Visit the home of Saint Nicholas
Simon Jacob reporting from Myra in Turkey
For quite some time the picture I had carried in my head whenever I thought of Saint Nicholas was shaped by Coca Cola commercials.
However sugary-sweet this association, it transports an image of the holy man from Myra (which today is called Demre and lies in Turkey) that has little to nothing in common with the historic figure.
It is here, in the region of Lyia, that the bishop lived and worked. Back then Myra was part of the Roman Empire, and would remain as such for a long time after the fall of Rome itself, when the empire’s seat had been transferred to Constantinople. Of the many legends revolving around the miracles Saint Nicholas performed during his lifetime, the one that fascinated me the most is about an impoverished father of three daughters who contemplated selling his children into prostitution. Unable to afford the dowry that would allow them to get married, he didn’t see any other way. Enters Saint Nicholas, not yet a bishop at the time, and the heir of a sizeable fortune. The holy man decided to secretly help the desperate family and thereby saved the women from their horrible fate. It is an ordeal that many young women, caught in the stream of refugees that is flowing out of a war torn Middle East, are still facing today. On my travels I have learned, that scores are being kidnapped and sold as sex slaves for as little as $1000 while trying to reach the shores of Europe.
I have heard this story many times over the past years, but now I try to shake the thoughts of little girls ripped from their families in Iraq by Sunni Extremists and try to concentrate on the spiritual atmosphere of the wonderful place in which I’m standing. It used to be a church but is now a museum. As I view marvelous frescoes on the old sturdy walls, sunlight shines sparsely into the room’s interior.
And yet, despite the dim lighting, there appears to be a kind of brightly radiating silence in these sacred halls. Approaching the central nave I’m surprised to find a young man kneeling on the cold stone floor praying in deep humility. He is so lost in his meditation that he does not hear me enter, and still, I feel caught as suddenly the thought of the old man in his red suit and white beard suddenly pops back into my head.

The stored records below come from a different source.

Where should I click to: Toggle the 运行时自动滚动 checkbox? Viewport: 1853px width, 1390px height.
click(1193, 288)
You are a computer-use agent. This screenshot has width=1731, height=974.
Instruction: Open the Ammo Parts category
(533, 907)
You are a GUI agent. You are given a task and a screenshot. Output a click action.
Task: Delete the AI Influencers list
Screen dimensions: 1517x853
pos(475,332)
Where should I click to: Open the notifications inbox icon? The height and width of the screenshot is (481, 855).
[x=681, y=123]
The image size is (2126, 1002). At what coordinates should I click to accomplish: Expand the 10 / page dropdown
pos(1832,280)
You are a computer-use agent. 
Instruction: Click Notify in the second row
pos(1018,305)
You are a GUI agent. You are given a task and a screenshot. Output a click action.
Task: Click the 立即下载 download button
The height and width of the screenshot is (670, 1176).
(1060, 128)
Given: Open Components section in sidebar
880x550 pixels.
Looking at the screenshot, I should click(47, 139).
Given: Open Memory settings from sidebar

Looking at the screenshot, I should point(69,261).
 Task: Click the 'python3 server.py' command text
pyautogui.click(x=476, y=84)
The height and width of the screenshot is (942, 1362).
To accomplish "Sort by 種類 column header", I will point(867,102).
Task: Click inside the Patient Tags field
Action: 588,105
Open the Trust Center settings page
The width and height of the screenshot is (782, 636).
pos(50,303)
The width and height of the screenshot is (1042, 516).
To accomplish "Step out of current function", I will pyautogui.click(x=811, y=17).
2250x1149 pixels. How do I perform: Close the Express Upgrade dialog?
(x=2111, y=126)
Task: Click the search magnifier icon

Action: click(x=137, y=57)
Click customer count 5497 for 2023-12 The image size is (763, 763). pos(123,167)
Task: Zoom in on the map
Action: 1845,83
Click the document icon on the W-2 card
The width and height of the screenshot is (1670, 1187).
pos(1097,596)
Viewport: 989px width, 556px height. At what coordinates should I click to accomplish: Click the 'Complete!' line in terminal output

What have we done with the memory of the holy man from Myra? The picture of Saint Nicholas that our modern world, driven by commerce and commercials, has painted bears no resemblance to the one represented by the prayers of this devout young man before me. Devotion to those who worked miracles, who helped people who had nothing. Surely his legacy can’t be to stand for a yearly ritual of piling on ever more worldly goods onto the stack of those who already have plenty.
As I leave the museum I encounter a little girl standing next to a statue of Saint Nicholas. She smiles and I ask her mother for permission to take a photo of her. Touched by the spirituality of the place she agrees and gifts me with a smile that is worth more to me than any material possession I have ever held in this consumption driven world of ours.